The term ‘genocide’, ironically, originated from the Polish-Jewish lawyer Raphael Lemkin in association with the holocaust. He defined it as the ‘destruction of political and social institutions, culture, language, national feelings, religion and even economic existence’ of a race or tribe. The UN affirmed and expanded this definition in Article 2 of the Genocide Convention and Article 6 of the Rome Statute.

The second atrocity crime, ‘crimes against humanity’, is detailed in Article 7 of the Rome Statue and speaks to a widespread or systematic attack against a civilian population, including the use of armed force and any form of mistreatment and discriminatory practices.

War Crimes are detailed in Article 8 of the Rome Statute and are aligned to Article 147 of the Fourth Geneva Convention, which qualifies war crimes as constituting grave breaches of the following principles:

‘The first fundamental principle is the principle of the protection of non-combatants. … A second fundamental principle is the principle of distinction.

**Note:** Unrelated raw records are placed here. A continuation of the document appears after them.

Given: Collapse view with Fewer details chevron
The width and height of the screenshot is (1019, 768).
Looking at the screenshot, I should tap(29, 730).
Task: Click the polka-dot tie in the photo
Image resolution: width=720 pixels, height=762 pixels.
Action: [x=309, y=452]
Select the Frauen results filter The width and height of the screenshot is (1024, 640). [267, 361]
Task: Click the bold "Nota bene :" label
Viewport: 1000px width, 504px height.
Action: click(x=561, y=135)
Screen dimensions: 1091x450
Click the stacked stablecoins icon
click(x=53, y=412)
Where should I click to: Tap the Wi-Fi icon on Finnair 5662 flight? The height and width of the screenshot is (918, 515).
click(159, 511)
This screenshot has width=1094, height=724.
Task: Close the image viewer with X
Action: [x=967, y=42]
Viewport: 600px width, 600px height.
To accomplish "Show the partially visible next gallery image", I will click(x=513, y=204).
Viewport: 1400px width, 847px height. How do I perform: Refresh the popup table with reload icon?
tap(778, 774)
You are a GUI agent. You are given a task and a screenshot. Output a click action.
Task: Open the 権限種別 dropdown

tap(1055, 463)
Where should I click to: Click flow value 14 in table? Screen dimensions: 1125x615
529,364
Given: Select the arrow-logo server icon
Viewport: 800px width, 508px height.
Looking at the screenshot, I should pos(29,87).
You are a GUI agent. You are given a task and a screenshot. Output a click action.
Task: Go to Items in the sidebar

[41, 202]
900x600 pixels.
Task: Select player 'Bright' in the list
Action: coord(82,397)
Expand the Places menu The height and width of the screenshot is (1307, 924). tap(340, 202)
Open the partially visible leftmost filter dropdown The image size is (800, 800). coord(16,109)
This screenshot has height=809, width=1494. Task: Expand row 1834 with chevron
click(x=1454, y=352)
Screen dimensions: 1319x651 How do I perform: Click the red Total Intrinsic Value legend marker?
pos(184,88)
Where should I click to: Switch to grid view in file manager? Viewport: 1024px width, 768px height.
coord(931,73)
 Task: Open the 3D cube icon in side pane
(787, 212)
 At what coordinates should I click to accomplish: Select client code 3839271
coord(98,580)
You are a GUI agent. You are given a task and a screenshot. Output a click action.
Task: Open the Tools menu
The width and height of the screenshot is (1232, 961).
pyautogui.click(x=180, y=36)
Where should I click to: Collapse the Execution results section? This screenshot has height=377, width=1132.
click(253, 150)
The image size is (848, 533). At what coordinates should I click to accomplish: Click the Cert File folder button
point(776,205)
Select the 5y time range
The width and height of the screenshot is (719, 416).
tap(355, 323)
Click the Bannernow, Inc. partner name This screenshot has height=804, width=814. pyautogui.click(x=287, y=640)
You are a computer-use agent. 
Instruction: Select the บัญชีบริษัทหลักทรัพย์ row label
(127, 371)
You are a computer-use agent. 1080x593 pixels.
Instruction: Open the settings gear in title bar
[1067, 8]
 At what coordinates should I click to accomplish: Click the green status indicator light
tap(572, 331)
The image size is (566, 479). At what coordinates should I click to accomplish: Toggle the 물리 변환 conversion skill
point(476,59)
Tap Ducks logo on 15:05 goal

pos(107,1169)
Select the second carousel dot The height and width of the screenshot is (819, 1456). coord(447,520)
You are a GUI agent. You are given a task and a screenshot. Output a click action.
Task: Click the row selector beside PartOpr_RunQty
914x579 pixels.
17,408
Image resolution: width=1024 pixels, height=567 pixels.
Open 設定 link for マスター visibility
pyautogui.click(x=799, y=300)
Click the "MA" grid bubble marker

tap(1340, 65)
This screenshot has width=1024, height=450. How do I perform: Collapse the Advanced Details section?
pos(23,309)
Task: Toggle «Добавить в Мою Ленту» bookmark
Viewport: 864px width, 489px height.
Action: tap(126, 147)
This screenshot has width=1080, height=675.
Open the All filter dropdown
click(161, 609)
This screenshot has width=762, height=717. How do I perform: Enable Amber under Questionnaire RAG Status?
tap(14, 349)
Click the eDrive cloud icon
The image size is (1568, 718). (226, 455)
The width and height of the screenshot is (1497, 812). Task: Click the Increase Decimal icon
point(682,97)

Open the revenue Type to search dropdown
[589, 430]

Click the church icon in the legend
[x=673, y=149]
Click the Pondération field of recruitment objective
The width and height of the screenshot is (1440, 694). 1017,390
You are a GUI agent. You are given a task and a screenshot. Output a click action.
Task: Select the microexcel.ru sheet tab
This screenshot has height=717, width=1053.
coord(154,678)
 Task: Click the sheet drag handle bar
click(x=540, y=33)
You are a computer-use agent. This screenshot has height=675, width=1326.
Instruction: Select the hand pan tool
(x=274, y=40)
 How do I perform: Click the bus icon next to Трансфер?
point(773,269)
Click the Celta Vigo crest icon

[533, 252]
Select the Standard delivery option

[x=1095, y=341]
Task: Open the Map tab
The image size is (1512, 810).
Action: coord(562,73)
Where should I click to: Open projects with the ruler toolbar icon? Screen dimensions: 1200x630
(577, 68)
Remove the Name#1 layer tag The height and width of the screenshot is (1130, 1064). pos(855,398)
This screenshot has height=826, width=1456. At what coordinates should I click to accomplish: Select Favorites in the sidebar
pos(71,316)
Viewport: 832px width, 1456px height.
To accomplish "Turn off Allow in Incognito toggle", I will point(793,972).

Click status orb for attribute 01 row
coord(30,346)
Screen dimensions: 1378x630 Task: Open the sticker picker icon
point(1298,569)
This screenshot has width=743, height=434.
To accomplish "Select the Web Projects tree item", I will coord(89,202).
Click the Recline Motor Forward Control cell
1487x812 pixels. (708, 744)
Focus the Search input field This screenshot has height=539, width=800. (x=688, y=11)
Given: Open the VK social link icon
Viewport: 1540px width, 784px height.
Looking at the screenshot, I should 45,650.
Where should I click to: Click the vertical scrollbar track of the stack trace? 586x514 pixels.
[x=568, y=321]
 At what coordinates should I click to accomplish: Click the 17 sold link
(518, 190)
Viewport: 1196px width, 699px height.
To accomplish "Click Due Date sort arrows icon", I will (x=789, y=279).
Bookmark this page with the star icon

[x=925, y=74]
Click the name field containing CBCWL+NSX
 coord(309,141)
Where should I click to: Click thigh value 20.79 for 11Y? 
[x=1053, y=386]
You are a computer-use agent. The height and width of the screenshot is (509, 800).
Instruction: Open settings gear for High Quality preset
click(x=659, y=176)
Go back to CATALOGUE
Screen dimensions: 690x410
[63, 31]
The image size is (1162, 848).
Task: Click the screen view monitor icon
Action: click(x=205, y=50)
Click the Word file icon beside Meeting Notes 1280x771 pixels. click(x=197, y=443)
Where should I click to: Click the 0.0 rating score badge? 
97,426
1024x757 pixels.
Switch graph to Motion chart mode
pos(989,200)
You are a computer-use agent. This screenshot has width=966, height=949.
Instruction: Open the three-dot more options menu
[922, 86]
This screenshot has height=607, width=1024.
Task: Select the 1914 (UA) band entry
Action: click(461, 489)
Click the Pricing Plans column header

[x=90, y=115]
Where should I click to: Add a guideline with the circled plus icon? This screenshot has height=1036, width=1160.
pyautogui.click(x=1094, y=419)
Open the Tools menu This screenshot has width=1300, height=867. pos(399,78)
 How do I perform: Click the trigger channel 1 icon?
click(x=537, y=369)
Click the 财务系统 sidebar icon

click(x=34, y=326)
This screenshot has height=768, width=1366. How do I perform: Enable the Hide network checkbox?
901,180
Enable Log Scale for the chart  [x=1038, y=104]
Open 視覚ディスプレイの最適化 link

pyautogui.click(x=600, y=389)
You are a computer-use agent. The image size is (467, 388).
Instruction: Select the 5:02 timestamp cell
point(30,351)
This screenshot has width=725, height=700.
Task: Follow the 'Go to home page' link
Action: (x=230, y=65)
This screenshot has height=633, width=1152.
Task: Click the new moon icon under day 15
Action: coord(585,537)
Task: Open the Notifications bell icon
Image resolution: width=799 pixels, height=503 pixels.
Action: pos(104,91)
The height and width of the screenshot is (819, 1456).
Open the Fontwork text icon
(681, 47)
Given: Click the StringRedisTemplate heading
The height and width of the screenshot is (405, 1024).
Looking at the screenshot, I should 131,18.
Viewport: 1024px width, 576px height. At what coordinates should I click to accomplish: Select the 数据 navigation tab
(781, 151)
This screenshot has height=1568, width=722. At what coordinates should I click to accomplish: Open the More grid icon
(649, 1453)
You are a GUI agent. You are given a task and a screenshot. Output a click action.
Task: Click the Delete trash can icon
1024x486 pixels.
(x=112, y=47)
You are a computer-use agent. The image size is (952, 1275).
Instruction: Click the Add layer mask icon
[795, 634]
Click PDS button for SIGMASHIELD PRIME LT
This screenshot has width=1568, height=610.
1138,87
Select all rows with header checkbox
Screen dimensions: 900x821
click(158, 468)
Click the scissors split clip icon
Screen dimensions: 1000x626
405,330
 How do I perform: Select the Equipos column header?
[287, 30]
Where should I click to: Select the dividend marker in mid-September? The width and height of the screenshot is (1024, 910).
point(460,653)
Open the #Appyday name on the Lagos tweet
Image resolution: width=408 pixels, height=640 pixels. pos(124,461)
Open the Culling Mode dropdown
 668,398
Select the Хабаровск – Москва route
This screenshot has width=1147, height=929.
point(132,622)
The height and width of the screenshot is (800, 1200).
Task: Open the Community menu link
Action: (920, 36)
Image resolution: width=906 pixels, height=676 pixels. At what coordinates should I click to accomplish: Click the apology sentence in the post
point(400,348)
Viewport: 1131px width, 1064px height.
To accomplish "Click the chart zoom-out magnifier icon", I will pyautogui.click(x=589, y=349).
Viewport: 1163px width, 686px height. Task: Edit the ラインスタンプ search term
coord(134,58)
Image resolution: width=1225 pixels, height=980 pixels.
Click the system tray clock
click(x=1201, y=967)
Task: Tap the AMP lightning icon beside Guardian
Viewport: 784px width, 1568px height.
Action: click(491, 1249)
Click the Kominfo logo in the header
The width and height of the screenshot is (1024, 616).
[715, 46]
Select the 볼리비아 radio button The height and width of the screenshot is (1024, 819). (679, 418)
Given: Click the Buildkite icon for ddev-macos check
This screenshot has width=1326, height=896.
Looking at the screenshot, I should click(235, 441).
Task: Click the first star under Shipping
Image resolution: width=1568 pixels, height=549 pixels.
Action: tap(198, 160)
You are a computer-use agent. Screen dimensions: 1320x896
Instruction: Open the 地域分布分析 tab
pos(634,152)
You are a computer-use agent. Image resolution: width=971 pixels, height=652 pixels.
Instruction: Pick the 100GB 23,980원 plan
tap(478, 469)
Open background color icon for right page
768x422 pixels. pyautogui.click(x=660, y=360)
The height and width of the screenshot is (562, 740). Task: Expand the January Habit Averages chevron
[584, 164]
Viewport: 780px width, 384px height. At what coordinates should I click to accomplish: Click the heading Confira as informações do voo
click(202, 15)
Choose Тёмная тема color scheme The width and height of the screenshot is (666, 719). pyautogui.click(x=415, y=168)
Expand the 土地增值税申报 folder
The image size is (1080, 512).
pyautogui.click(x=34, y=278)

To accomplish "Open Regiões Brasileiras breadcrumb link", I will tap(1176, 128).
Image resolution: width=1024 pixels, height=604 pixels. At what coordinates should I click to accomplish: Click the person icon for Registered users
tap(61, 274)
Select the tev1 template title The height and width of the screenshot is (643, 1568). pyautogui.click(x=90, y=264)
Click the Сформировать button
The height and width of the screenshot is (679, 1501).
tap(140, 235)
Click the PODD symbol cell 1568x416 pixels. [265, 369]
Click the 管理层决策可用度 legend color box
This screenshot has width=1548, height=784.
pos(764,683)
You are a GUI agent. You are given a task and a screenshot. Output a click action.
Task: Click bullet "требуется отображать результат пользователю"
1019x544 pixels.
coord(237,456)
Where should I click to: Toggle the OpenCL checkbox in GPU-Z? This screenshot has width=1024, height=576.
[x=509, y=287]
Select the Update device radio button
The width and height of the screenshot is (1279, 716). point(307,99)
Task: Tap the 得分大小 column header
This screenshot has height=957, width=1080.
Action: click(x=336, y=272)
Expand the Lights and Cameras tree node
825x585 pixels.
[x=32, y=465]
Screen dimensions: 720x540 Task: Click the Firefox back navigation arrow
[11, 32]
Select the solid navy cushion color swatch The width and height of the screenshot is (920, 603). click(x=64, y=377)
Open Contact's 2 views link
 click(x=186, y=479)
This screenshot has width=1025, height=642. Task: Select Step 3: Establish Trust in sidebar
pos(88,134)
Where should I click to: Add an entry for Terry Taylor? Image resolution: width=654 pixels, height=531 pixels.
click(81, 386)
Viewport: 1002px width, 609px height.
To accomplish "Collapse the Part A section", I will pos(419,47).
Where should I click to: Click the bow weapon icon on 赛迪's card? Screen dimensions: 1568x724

It requires parties to an armed conflict to distinguish civilians and civilian objects from members of the armed forces … Special protection is also attached to humanitarian assistance and peacekeeping missions, and to buildings dedicated to religion, art, science, or charitable purposes, or to historic monuments. A third fundamental principle under international humanitarian law is the principle of proportionality. … The fourth fundamental principle is a prohibition of employing weapons, material, and methods of warfare that cause superfluous injury and unnecessary suffering to members of the armed forces, and to civilians who directly participate in hostilities.’

The last atrocity crime, aggression, is detailed in Article 8 bis4, which states,

‘For the purpose of this Statute, “crime of aggression” means the planning, preparation, initiation or execution, by a person in a position effectively to exercise control over or to direct the political or military action of a State, of an act of aggression which, by its character, gravity and scale, constitutes a manifest violation of the Charter of the United Nations.’

Given the jurisdiction of the ICC, one is prone to regard it as being derelict in its responsibility to protect the people of Palestine. Palestine and Israel are essentially one territory. Following the UN General Assembly partitioning of the territory into two states — Israel and Palestine — there was broad sentiment after the signing of the Oslo Accords – and further UN resolutions – that both states should live side by side peacefully and securely within the pre-1967 borders, with East Jerusalem serving as the capital of the State of Palestine.

However, Israel has continuously violated this agreement by undermining Palestinian leaders, enabling settler expansion beyond the pre-1967 borders, annexing Jerusalem and declaring it its capital, and through militarisation and repression.

The most recent, glaring demonstration of Israel’s violation of international criminal law has been its violent onslaught on all Palestinians in response to Hamas’s operation Al Aqsa Flood launched on October 7, 2023, which resulted in the death of 1,139 Israelis.

This retaliation has resulted in at least 492 deaths and an estimated 4,800 injuries in the occupied West Bank and a ghastly total exceeding 34,000 fatalities and 77,000 injuries in Gaza.

The State of Palestine accepted the jurisdiction of the ICC in 2014 and officially acceded to the Rome Statute in 2015. They have consistently referred international crimes committed in the occupied Palestinian territory, including East Jerusalem, to the Prosecutor under articles 13 and 14 of the Rome Statute.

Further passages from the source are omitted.